Advanced Therapy Medicinal Products (ATMPs) embody innovative therapies that have created great hope for patients suffering from
previously untreatable diseases. Unfortunately, the pharaonic cost to produce and authorise ATMPs is a challenge for both patients
and public health care systems, ultimately reducing patients’ access to treatment. Over the last 11 years, only 15 ATMP marketing
authorisation applications received a positive draft opinion from the European Medicines Agency’s (EMA’s) Committee for Advanced
Therapies (CAT). Moreover, due to poor return on investment, several ATMPs have already been removed from the market. In addition
to the centralised procedure to obtain a marketing authorisation, the legislator foresees an alternative route for authorising ATMPs,
the so-called “ATMP Hospital Exemption”. However, such ATMPs must be produced on a limited scale, on a non-routine basis. As
a result, valuable ATMP therapies that have been used for years in hospitals may disappear.

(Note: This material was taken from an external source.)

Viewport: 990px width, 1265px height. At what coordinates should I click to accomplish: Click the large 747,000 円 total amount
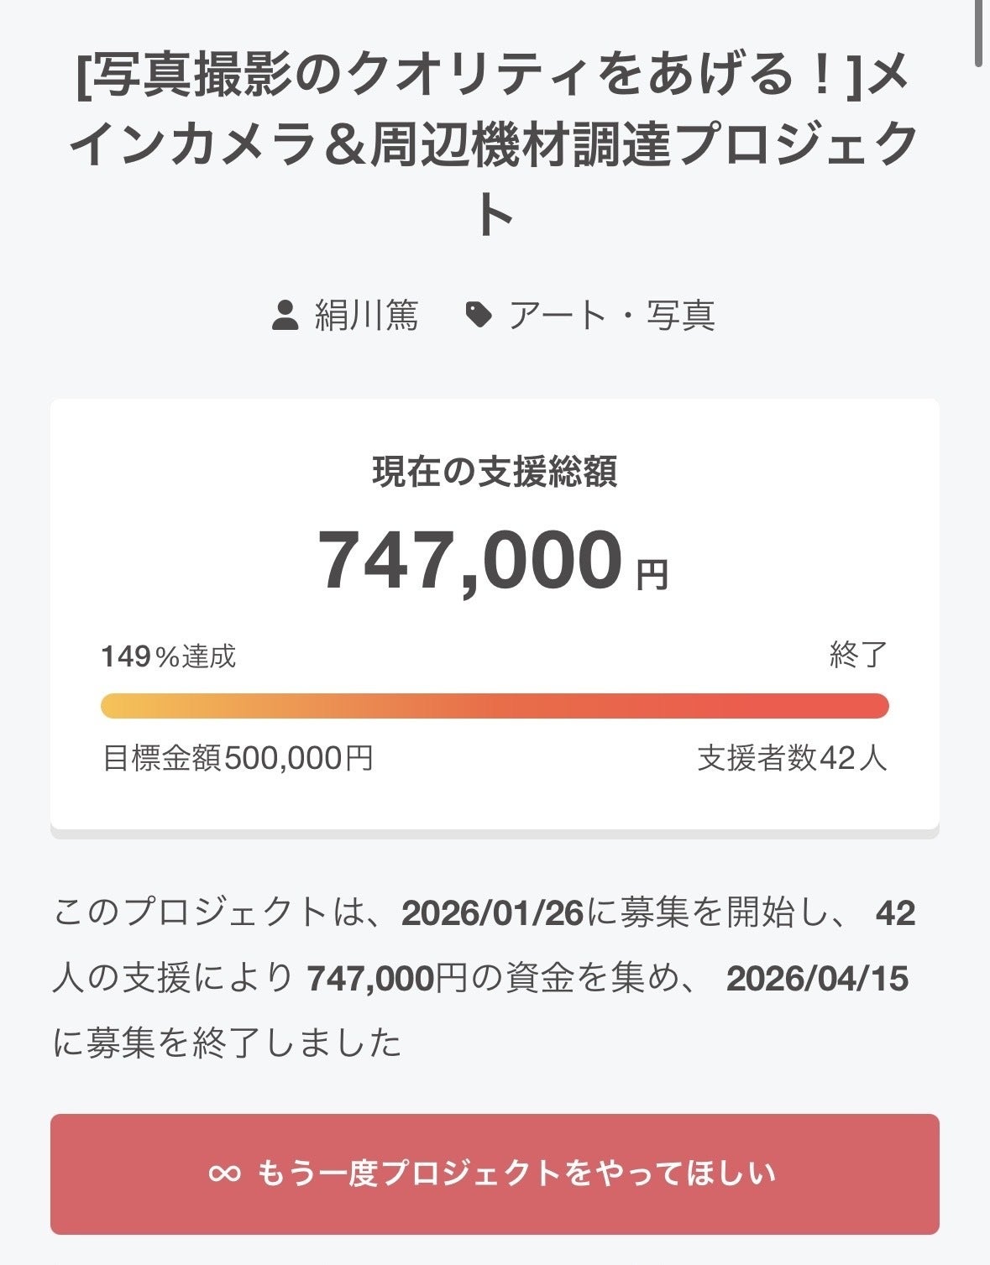tap(492, 561)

To avoid this, we propose, in this paper,
an additional possibility to regularise ATMPs: the “Magistral Preparation of ATMPs”. It is a feasible pathway, which was already
proposed for bacteriophage therapy, and which is particularly suitable for personalised therapies and considerably decreases the
cost of the final products. We also discuss the practical impact of the ATMP regulation for (for-profit) industries and for (non-profit)
hospitals. Two practical examples, the cultured human chondrocytes and the cultured human keratinocytes, are discussed.